La questione si inserisce in un quadro più ampio, dove la logistica si intreccia con la politica. Trump, che ha recentemente ribadito la necessità di far pagare agli alleati Nato le forniture militari statunitensi, ha cercato di placare le critiche interne – persino tra i suoi sostenitori più radicali, come Steve Bannon – sottolineando che i fondi andranno direttamente al Tesoro americano. "Melania mi ha rimproverato per aver ascoltato Putin", ha scherzato durante un comizio, in un tentativo di stemperare le tensioni con una battuta. Ma la realtà è che, se da un lato l’amministrazione Usa spinge per un maggiore impegno militare, dall’altro alcuni partner europei – su tutti la Francia – sembrano frenare.

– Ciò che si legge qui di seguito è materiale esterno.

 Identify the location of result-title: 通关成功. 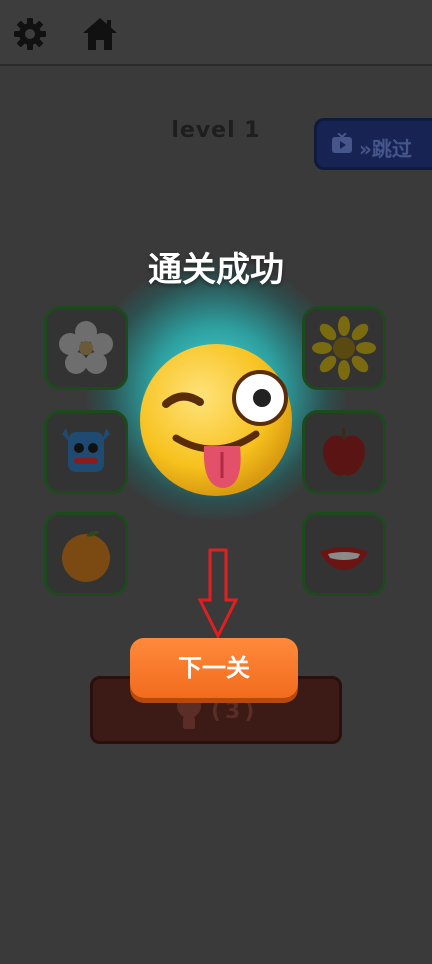
(216, 270).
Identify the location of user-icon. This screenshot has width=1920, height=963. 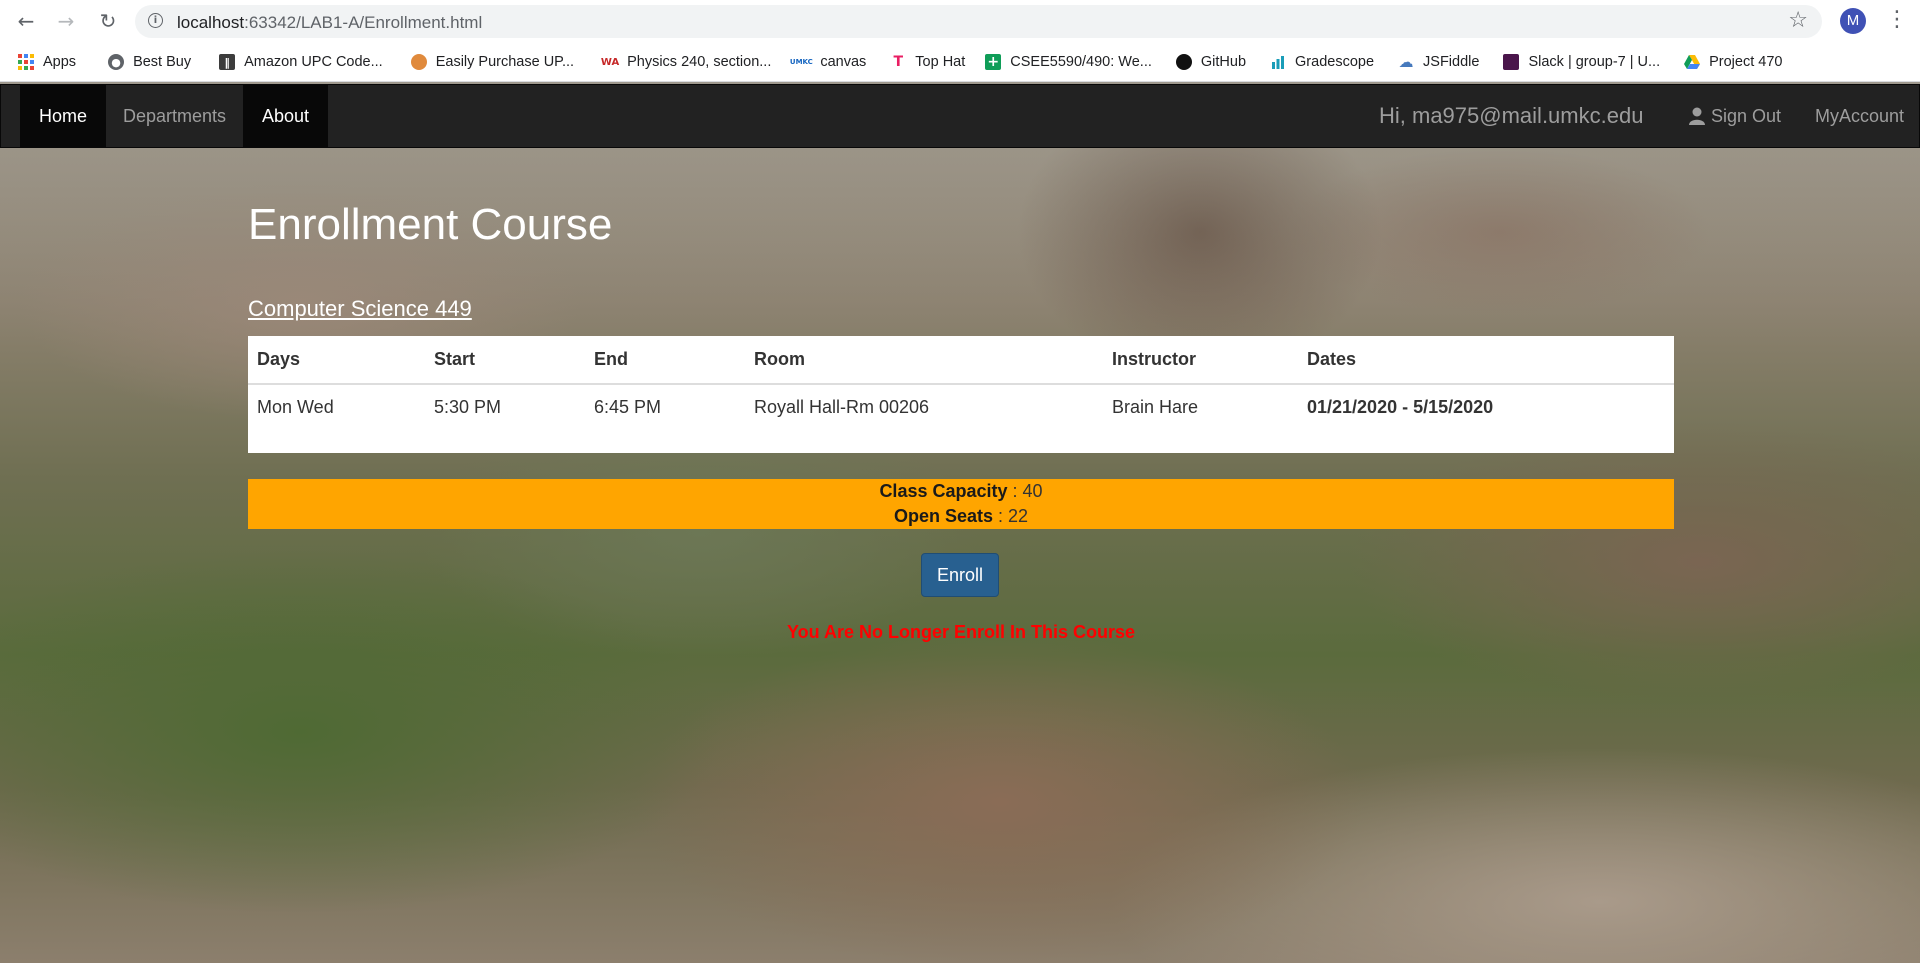
(1697, 116).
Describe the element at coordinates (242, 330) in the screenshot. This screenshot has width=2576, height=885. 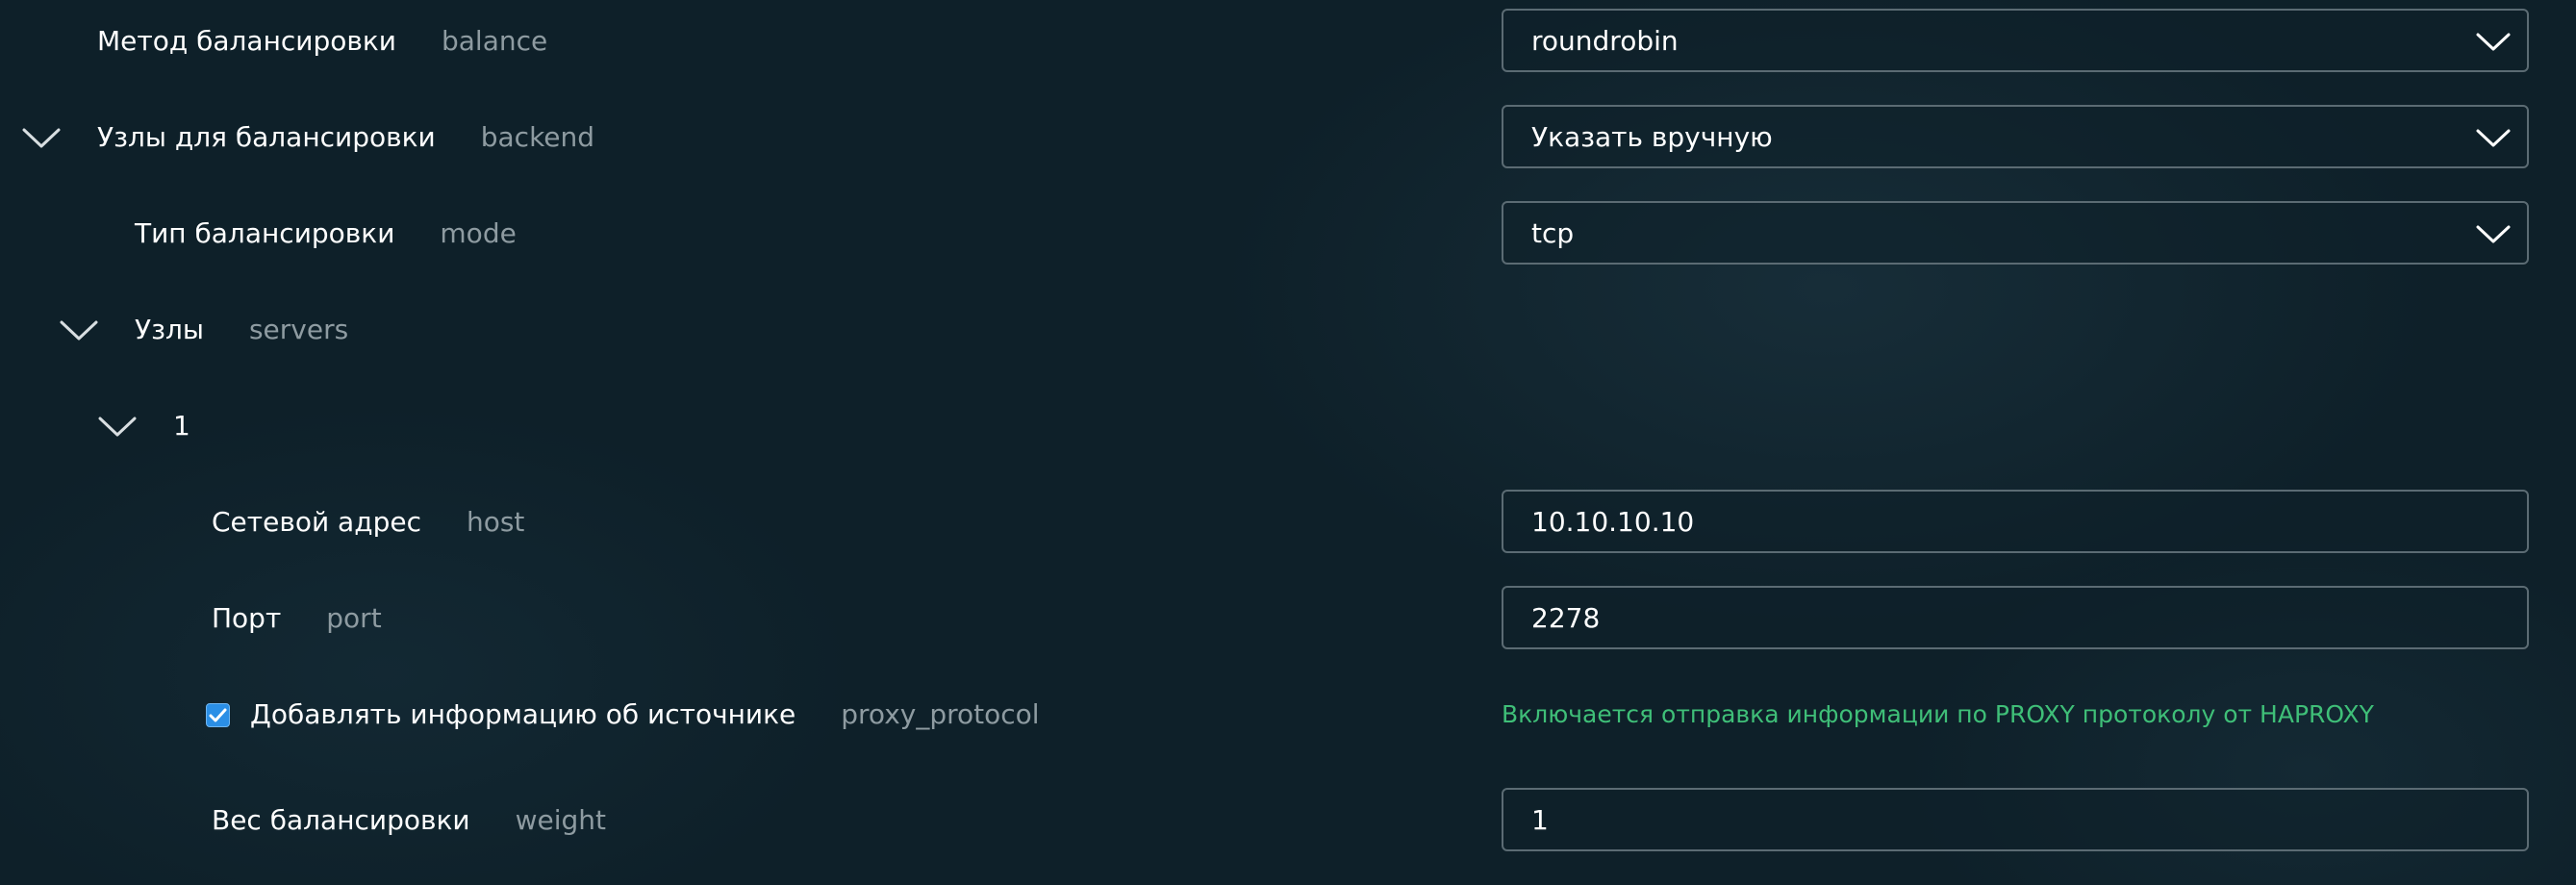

Zelensky, intanto, non nasconde la propria frustrazione. La richiesta di ulteriori Patriot è diventata una priorità assoluta, tanto da spingere i paesi possessori di questi sistemi a riunirsi in una sorta di "coalizione" ad hoc. Un’iniziativa che, nelle intenzioni, dovrebbe accelerare le donazioni, ma che per ora si scontra con ritardi e contraddizioni. Mosca, dal canto suo, non perde occasione per alimentare il caos. Il portavoce del Cremlino, Dmitrij Peskov, ha risposto alle dichiarazioni di Trump – il quale aveva espresso delusione per le azioni di Putin – invitando il presidente americano a "spingere Kiev al negoziato". Una mossa calcolata, mentre l’Osce denuncia torture sistematiche e violazioni del diritto internazionale da parte russa.